*** DATA EXCERPTS ***

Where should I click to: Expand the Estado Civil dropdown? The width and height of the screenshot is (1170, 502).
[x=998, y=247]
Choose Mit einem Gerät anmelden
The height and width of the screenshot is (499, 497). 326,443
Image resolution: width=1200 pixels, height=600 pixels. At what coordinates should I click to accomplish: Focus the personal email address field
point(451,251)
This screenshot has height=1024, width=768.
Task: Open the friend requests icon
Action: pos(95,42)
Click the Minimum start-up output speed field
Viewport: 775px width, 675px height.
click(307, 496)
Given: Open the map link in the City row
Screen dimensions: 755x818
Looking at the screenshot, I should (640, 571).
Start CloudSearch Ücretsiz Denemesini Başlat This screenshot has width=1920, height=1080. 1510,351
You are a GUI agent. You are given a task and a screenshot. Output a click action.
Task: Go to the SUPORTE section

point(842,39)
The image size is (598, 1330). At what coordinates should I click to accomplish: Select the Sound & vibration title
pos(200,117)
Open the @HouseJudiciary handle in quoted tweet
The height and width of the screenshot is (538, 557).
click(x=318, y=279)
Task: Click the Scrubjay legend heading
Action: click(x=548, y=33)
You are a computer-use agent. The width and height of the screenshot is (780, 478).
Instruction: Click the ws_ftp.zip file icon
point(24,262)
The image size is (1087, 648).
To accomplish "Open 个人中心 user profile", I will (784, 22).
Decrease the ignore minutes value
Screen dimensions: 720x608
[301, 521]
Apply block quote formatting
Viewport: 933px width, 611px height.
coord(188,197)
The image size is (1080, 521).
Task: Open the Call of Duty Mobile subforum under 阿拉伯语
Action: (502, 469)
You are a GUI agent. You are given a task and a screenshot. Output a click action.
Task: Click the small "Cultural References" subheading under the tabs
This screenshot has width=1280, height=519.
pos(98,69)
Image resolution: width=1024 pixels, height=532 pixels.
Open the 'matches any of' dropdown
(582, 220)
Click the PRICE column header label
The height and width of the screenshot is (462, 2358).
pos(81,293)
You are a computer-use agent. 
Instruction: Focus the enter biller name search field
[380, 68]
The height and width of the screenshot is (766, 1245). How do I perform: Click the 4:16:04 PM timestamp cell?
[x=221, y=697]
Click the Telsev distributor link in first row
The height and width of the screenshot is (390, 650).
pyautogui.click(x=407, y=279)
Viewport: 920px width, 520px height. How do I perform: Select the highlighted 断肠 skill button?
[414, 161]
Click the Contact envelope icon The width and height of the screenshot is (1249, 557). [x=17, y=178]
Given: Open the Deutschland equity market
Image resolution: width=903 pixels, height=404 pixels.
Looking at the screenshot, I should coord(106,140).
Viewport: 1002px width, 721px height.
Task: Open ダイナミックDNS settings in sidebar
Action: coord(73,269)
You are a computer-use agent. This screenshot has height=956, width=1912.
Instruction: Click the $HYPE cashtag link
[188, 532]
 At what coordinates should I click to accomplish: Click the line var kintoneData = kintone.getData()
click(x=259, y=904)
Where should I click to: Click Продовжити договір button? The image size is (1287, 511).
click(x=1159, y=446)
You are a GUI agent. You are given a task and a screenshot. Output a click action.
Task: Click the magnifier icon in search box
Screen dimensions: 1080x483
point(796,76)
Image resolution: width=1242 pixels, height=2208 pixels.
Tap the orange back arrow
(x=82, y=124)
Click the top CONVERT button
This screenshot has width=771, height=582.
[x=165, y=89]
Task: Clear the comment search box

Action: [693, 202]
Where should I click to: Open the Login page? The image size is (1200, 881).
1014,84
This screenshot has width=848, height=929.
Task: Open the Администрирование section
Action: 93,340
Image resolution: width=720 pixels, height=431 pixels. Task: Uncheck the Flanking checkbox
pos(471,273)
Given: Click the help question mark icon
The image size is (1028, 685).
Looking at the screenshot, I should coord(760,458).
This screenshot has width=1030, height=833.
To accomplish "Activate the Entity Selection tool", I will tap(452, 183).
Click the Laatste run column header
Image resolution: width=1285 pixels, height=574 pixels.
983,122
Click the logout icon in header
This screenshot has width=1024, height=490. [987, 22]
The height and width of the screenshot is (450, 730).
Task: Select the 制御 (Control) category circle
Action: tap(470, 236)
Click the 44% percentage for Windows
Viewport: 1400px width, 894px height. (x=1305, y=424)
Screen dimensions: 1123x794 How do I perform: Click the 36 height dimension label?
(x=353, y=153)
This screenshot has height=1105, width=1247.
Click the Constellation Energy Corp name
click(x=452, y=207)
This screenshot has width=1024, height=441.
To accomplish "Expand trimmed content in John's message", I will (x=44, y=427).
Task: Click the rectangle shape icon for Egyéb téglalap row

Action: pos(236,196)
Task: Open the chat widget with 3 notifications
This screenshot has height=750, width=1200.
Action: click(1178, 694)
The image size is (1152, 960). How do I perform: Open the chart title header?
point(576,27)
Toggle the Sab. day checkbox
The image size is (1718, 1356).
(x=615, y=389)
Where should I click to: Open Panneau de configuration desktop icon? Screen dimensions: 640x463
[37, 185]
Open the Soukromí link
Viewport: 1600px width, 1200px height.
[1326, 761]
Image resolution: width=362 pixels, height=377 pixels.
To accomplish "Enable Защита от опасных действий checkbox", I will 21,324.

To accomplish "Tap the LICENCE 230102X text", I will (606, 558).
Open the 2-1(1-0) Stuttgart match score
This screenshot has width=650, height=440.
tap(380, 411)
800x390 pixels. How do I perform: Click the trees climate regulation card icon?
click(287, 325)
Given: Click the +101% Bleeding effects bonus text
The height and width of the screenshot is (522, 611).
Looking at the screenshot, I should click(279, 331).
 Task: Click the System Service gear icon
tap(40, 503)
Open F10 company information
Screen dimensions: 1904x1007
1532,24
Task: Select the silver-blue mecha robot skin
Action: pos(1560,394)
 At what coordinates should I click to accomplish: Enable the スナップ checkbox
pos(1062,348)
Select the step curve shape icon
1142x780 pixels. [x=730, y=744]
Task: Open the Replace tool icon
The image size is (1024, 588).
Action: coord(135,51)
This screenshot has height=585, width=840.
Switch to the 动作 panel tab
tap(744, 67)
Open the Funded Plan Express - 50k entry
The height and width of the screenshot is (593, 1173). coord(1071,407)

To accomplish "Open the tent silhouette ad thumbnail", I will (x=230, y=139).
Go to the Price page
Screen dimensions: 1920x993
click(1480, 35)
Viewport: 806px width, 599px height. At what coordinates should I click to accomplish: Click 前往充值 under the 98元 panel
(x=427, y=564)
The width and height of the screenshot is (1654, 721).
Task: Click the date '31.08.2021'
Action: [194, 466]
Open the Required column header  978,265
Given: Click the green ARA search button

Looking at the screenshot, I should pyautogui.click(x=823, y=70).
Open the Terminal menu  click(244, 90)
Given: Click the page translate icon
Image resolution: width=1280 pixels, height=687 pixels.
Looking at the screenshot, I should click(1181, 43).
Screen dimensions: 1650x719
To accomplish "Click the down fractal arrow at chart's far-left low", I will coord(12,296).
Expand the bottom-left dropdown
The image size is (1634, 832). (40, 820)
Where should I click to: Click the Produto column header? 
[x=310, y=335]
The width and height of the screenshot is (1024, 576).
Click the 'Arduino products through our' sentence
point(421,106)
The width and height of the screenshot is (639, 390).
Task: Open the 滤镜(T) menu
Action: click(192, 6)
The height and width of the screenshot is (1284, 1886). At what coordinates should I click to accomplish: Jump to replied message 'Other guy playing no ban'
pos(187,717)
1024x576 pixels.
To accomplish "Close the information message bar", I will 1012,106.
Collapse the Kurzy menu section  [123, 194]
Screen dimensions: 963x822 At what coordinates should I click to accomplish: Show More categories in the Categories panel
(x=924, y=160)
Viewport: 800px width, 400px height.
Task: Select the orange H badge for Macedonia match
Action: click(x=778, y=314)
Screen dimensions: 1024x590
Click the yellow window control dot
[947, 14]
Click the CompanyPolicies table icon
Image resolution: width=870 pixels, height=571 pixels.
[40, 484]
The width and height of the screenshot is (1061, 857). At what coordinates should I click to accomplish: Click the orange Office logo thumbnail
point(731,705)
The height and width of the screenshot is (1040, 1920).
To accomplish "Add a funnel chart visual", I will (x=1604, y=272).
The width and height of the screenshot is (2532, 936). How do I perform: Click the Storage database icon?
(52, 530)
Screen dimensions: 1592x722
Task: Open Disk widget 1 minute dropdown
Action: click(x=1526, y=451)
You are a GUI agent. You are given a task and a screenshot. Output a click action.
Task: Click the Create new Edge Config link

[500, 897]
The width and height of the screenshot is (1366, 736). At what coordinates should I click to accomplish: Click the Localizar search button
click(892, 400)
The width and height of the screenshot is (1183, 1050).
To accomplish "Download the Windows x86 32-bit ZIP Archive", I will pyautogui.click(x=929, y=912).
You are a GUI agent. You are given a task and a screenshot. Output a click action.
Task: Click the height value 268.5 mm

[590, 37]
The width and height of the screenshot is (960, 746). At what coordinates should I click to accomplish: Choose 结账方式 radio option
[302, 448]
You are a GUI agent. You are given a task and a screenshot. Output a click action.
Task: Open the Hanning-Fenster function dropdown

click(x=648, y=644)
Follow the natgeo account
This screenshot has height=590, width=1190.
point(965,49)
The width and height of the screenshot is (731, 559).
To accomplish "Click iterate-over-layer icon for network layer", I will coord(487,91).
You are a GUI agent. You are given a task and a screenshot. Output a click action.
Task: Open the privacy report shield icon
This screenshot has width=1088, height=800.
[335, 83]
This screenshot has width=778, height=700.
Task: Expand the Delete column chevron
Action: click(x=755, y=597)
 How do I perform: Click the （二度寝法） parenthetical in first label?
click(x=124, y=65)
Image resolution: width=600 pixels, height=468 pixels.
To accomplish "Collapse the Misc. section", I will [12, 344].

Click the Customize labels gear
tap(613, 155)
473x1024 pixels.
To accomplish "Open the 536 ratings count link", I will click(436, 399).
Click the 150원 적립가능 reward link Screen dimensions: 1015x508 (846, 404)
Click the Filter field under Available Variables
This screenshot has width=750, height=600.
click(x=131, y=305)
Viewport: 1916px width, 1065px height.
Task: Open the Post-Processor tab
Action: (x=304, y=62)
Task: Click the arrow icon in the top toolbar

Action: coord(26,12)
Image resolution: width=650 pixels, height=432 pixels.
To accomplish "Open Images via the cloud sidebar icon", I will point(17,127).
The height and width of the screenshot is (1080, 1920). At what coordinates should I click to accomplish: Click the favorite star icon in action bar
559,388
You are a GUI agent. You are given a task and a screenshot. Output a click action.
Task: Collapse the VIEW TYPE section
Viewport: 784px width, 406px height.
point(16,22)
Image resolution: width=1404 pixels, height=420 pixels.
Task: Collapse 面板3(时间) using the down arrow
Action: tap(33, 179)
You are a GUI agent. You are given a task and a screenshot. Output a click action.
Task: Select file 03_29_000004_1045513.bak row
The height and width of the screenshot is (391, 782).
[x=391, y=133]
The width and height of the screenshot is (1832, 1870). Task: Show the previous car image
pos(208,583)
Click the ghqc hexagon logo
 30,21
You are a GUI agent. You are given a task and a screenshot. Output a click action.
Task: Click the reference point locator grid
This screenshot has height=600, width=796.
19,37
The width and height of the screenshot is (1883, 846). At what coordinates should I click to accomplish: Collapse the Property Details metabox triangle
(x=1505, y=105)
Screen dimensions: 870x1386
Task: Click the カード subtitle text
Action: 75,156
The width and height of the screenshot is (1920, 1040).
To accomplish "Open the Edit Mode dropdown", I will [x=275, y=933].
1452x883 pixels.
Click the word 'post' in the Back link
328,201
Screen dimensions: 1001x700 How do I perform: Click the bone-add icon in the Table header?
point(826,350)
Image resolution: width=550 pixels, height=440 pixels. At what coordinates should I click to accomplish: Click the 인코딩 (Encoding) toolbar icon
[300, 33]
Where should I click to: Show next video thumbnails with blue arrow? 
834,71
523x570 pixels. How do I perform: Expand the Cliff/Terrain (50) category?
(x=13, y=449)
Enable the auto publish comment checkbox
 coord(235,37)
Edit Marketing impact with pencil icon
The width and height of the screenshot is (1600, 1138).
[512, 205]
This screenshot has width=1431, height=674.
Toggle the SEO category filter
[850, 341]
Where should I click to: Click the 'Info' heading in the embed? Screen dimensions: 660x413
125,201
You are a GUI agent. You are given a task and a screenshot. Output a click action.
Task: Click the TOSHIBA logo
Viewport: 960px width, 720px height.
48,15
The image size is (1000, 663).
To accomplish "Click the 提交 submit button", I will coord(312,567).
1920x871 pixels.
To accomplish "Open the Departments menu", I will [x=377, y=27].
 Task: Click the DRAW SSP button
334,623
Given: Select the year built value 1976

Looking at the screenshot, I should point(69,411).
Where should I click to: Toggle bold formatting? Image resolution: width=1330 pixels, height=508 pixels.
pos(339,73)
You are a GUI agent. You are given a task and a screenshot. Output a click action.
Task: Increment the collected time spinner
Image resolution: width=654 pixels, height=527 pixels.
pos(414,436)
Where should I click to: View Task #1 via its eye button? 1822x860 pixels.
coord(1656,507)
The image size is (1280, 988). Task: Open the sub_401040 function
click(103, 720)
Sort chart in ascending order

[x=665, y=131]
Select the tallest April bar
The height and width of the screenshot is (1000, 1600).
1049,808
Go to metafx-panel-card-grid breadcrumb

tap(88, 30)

*** End of DATA EXCERPTS ***

• [WHAT THIS TASK INVOLVES] Send back exactly the lines of the listing above starting at the one with "Task: Click the reference point locator grid" and ending at the one with "Task: Increment the collected time spinner", inclusive, and no others.

• [SOLUTION]
Task: Click the reference point locator grid
This screenshot has height=600, width=796.
19,37
The width and height of the screenshot is (1883, 846). At what coordinates should I click to accomplish: Collapse the Property Details metabox triangle
(x=1505, y=105)
Screen dimensions: 870x1386
Task: Click the カード subtitle text
Action: 75,156
The width and height of the screenshot is (1920, 1040).
To accomplish "Open the Edit Mode dropdown", I will [x=275, y=933].
1452x883 pixels.
Click the word 'post' in the Back link
328,201
Screen dimensions: 1001x700 How do I perform: Click the bone-add icon in the Table header?
point(826,350)
Image resolution: width=550 pixels, height=440 pixels. At what coordinates should I click to accomplish: Click the 인코딩 (Encoding) toolbar icon
[300, 33]
Where should I click to: Show next video thumbnails with blue arrow? 
834,71
523x570 pixels. How do I perform: Expand the Cliff/Terrain (50) category?
(x=13, y=449)
Enable the auto publish comment checkbox
 coord(235,37)
Edit Marketing impact with pencil icon
The width and height of the screenshot is (1600, 1138).
[512, 205]
This screenshot has width=1431, height=674.
Toggle the SEO category filter
[850, 341]
Where should I click to: Click the 'Info' heading in the embed? Screen dimensions: 660x413
125,201
You are a GUI agent. You are given a task and a screenshot. Output a click action.
Task: Click the TOSHIBA logo
Viewport: 960px width, 720px height.
48,15
The image size is (1000, 663).
To accomplish "Click the 提交 submit button", I will coord(312,567).
1920x871 pixels.
To accomplish "Open the Departments menu", I will [x=377, y=27].
 Task: Click the DRAW SSP button
334,623
Given: Select the year built value 1976

Looking at the screenshot, I should point(69,411).
Where should I click to: Toggle bold formatting? Image resolution: width=1330 pixels, height=508 pixels.
pos(339,73)
You are a GUI agent. You are given a task and a screenshot. Output a click action.
Task: Increment the collected time spinner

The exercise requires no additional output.